* Task prompt *
Rewrite the stretch of entries from the line containing "The image size is (1298, 785)." through the line containing "will click(692, 71).", swapping "headlight" for "headlamp" and leaving everything else unchanged.

* Input material *

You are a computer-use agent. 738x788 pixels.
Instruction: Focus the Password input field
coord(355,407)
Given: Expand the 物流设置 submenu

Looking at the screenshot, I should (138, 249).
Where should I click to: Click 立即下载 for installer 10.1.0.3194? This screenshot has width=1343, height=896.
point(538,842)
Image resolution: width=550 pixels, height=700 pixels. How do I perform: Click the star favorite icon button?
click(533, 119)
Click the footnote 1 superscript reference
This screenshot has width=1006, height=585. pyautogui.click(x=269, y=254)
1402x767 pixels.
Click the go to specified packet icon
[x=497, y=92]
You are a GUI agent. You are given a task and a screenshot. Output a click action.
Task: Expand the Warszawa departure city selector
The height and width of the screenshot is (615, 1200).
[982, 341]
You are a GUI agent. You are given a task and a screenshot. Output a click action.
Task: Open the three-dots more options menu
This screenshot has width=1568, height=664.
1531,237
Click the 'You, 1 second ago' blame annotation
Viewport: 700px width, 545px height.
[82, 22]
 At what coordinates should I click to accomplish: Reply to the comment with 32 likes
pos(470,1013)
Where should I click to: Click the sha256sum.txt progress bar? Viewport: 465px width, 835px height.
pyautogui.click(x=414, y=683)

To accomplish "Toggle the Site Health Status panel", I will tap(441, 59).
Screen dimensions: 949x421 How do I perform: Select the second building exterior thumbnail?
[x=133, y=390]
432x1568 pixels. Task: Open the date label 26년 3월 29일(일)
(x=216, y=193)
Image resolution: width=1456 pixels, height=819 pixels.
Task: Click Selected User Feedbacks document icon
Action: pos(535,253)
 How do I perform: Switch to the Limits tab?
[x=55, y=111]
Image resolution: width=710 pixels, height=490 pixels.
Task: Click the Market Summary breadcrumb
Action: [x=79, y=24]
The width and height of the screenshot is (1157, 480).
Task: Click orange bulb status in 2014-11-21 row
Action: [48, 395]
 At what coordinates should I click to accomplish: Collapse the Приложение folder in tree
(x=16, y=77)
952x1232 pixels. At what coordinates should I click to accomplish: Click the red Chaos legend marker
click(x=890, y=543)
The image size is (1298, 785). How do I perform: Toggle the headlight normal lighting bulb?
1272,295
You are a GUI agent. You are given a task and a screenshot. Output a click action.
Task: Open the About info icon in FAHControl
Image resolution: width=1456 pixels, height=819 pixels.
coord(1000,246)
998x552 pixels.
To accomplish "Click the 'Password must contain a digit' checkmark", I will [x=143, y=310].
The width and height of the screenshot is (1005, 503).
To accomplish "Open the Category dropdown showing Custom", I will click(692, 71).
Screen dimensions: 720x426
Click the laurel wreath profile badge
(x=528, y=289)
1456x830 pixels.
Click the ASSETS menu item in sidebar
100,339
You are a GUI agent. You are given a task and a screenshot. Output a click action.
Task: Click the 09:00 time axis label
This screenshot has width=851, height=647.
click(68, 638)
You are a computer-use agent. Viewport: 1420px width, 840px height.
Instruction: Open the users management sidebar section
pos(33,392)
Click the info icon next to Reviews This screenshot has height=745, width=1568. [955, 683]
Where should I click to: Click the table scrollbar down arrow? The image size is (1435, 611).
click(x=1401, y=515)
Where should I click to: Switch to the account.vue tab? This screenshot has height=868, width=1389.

* Task result *
The image size is (1298, 785). How do I perform: Toggle the headlamp normal lighting bulb?
1272,295
You are a GUI agent. You are given a task and a screenshot. Output a click action.
Task: Open the About info icon in FAHControl
Image resolution: width=1456 pixels, height=819 pixels.
coord(1000,246)
998x552 pixels.
To accomplish "Click the 'Password must contain a digit' checkmark", I will [x=143, y=310].
The width and height of the screenshot is (1005, 503).
To accomplish "Open the Category dropdown showing Custom", I will click(692, 71).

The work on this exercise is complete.